At stake is something that SFist holds very dear to our heart -- the concept that bloggers have what journalists working in any other medium have, namely, journalistic privelege. We have our own anonymous sources without whom we wouldn't be able to report on behind-the-scenes action at the Chronicle, or, for that matter, scoop them on interesting stories. When people talk about a 'chilling effect' on the blogosphere, it means that SFist could not legally guarantee confidentiality to any source. Who would talk to us then? From the New York Times:

Judge James Kleinberg of the Santa Clara County Superior Court in San Jose, Calif., told the lawyers in the case late Thursday that he was leaning toward permitting Apple to issue subpoenas to the three publishers, Powerpage.org, Apple Insider and Think Secret. He is expected to issue a formal ruling as early as next week.

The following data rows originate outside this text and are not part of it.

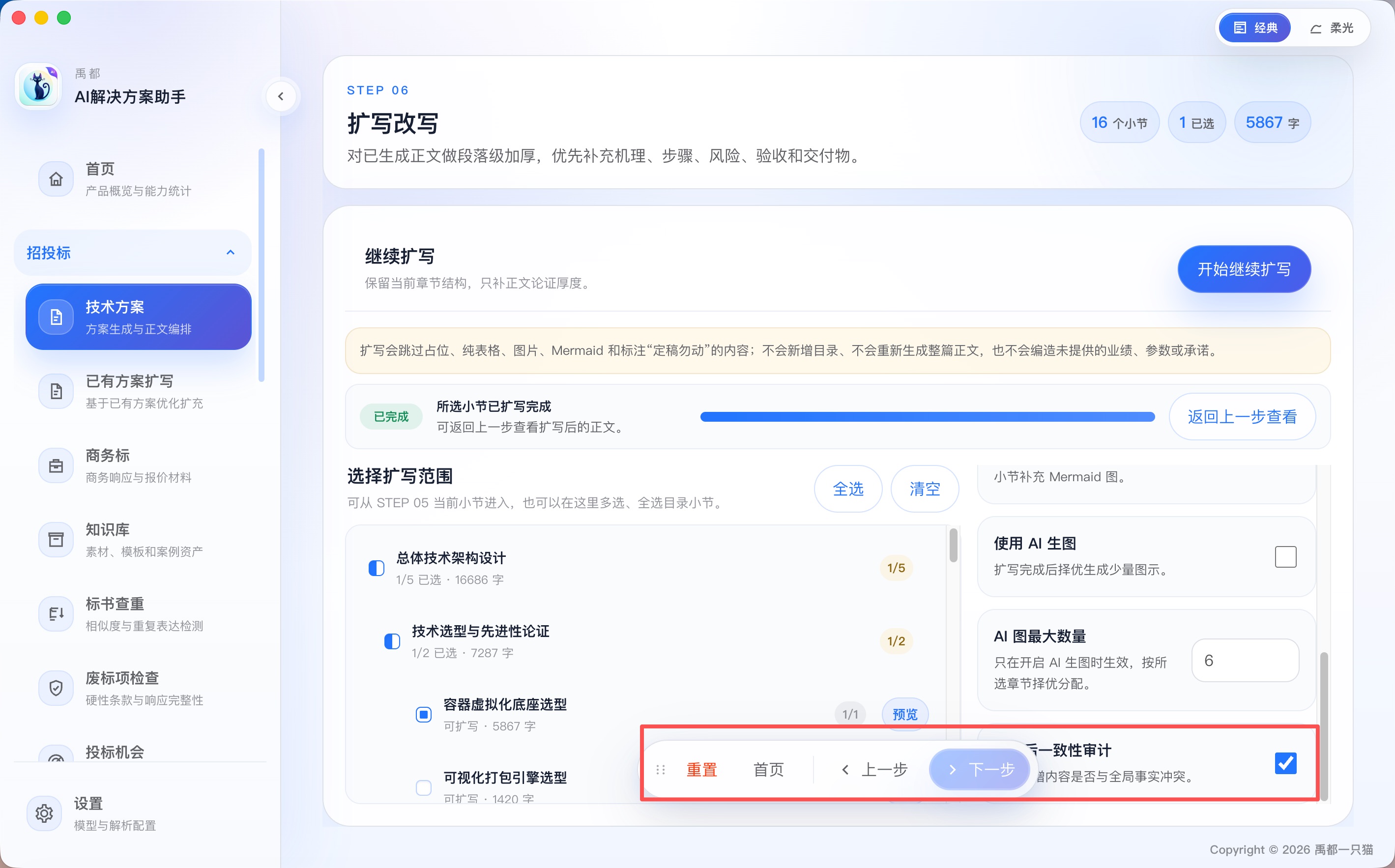Click 开始继续扩写 button

tap(1244, 269)
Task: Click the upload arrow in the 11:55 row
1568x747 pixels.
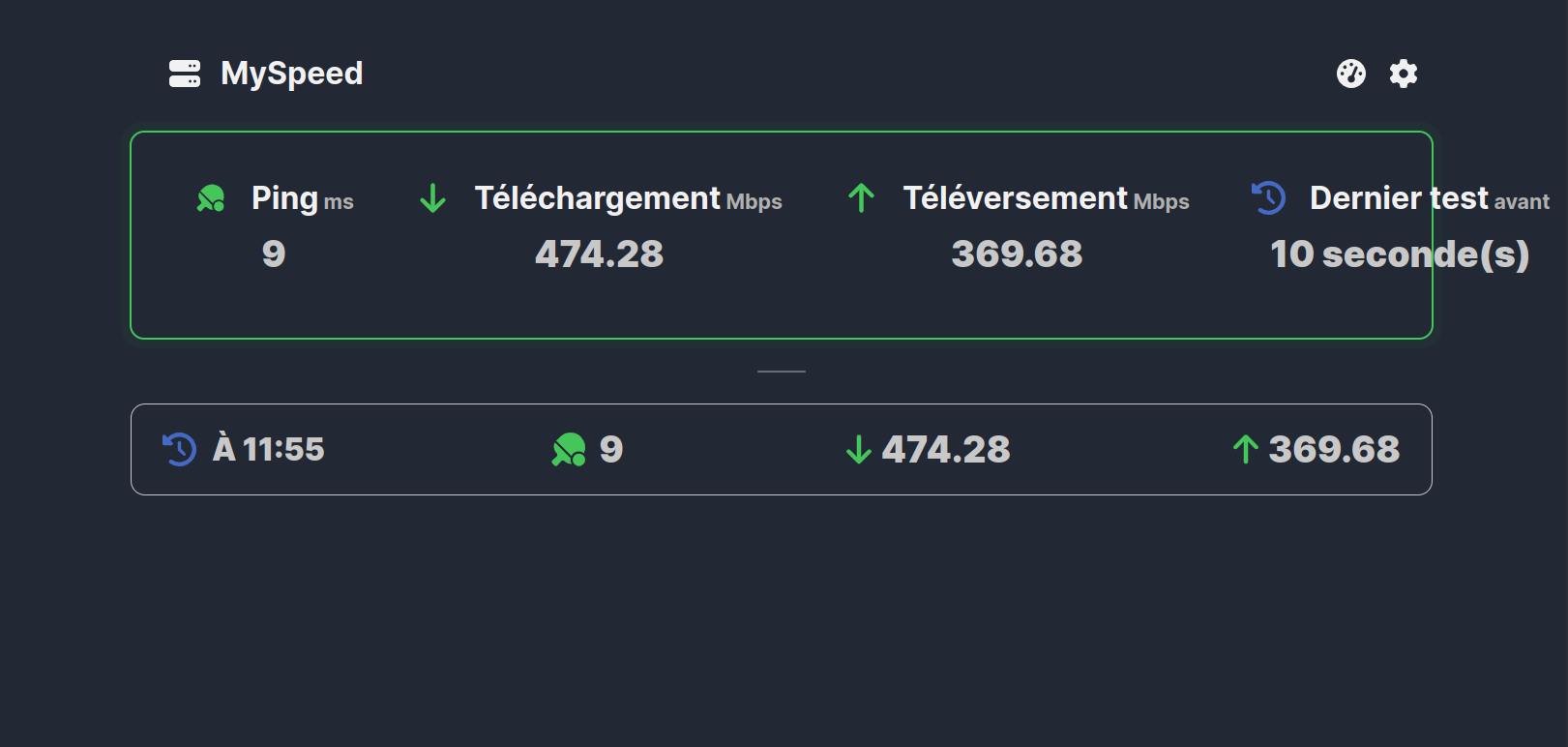Action: pos(1245,449)
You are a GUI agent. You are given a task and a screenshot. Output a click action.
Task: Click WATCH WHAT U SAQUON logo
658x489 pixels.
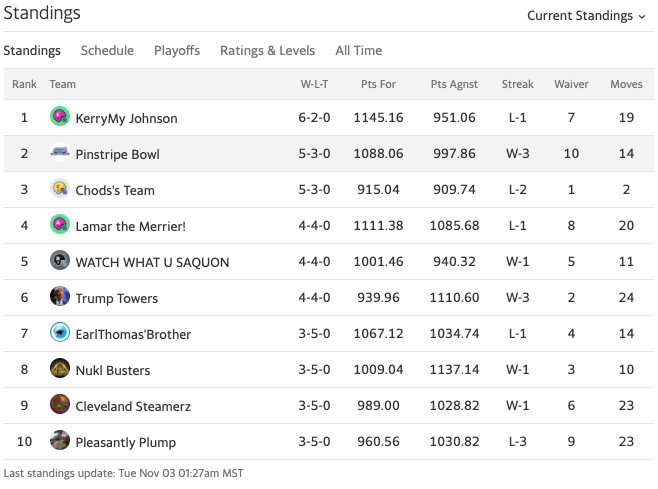click(x=60, y=261)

Powerpage.org and AppleInsider are being represented by Kurt Opsahl of San Francisco's EFF, and the other case, involving ThinkSecret, is being handled by Terry Gross of San Francisco's Gross & Belsky. A great account from the scene is Pip Macki's live report, link via BoingBoing. While the crux of the case is whether or not the information published is protected because it "serves the public interest," and that blogs are protected as "periodical publications," the issuance of subpoenas in any event would serve what would seem to be Apple's intent -- to make an example of a few bloggers in order to send a warning to bloggers everywhere.

With bloggers like Dan Gillmor weighing in [PDF], Jeff Jarvis trading emails with Bill Keller regarding the relationship between bloggers and the mainstream media, and NYU Journalism professor Jay Rosen blogging (hey -- catch him on the Daily Show!), when will people wrap their heads around the idea that blogging is just a tool, which anyone, including journalists, can use?